De inmediato escribí a mi suegro y le pedí que comprara otro juguete idéntico en la misma feria de artesanías. Al día siguiente, encontró uno y nos lo envió desde Piura por un servicio de encomienda. Fui en taxi a recogerlo con ansias y finalmente lo puse de nuevo en las manos de Patricio. Él lo miró, lo tomó por un momento y, de pronto, lo dejó por otra cosa y quedó en algún lado olvidado para siempre. Vi que mi error no había tenido ni arreglo ni perdón. Patricio parecía no haber extrañado a Matías ni haber sufrido por su ausencia, y eso fue lo que hizo más profunda mi tristeza.
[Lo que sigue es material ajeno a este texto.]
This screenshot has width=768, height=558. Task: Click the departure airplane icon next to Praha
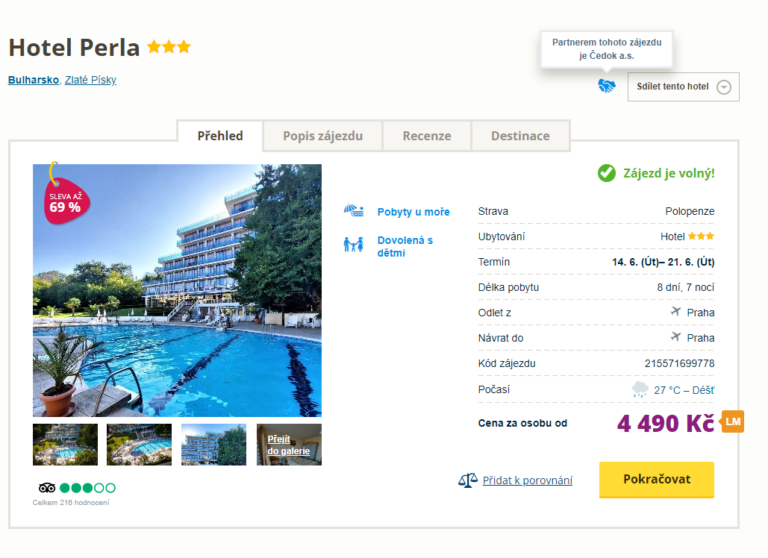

Pasados los días, mi memoria volvió ya no sobre la pérdida sino sobre las lágrimas que salieron aquella noche delante de mi hijo dormido. ¿Qué podía explicar esa fuerte e incontenible reacción? Concluí que era solo la primera señal de un nuevo órgano biológico y mental que estaba creciendo en alguna zona dentro de mí.

Sobrevolando la ciudad.


Vivía una silenciosa metamorfosis y, si me costaba reconocerla, era porque seguía pensando que el cerebro era una sustancia inmutable fijamente localizada entre mis dos orejas. En realidad, el cerebro tiene allí solo a uno de sus componentes y el resto se ramifica y entrelaza con las manos, los objetos, los lugares, las personas y los sucesos. No es casual que a veces me parezca que mi esposa y yo cuando vemos una película, o mis alumnos y yo en el curso de una clase, o un amigo y yo cuando tomamos un café, formamos juntos un único órgano sensorial.
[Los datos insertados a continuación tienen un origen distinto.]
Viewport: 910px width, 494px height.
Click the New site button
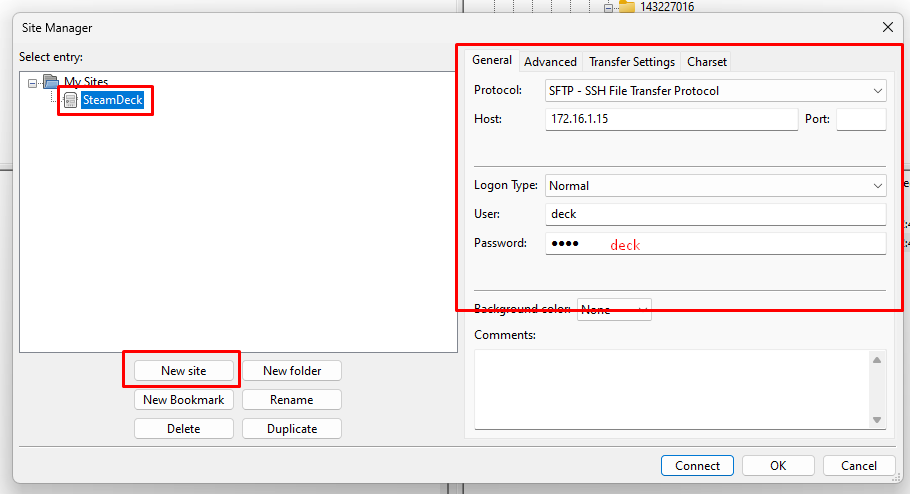coord(184,371)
Del mismo modo que en ningún hecho de la historia hay protagonistas solitarios, sino una red de contextos y cooperaciones; que el centro de la vida no es una parte (cerebro, corazón o pulmones), sino la unión de las partes; que la vida misma no existiría sin una vastedad de seres e interrelaciones… Así también, todo lo que la conectividad neuronal percibe, procesa y responde no se debe solo a una cabeza de la que yo mismo no soy dueño por completo, sino en rigor a todo el cosmos que ella respira y en el que se detiene y en el que vuelve a navegar.

Que, en definitiva, yo no soy únicamente yo, sino también el afecto de mis padres, la sonrisa de Cristina y cada una de las jornadas con mis hijos. Que solo acariñándolos, escuchando sus palabras, pidiendo perdón y tocándolos, soy por fin la persona que lleva mi nombre. Que, por lo mismo, en cada uno de mis actos de indiferencia o tosquedad, y en todas las formas de daño que cometo, socavo al otro al mismo tiempo que pierdo algo de mí cuya ausencia ni siquiera podré saber ni extrañar.

Que, como Matías, el yo que pudo ser acabará siendo más irreal por olvidado que por desaparecido.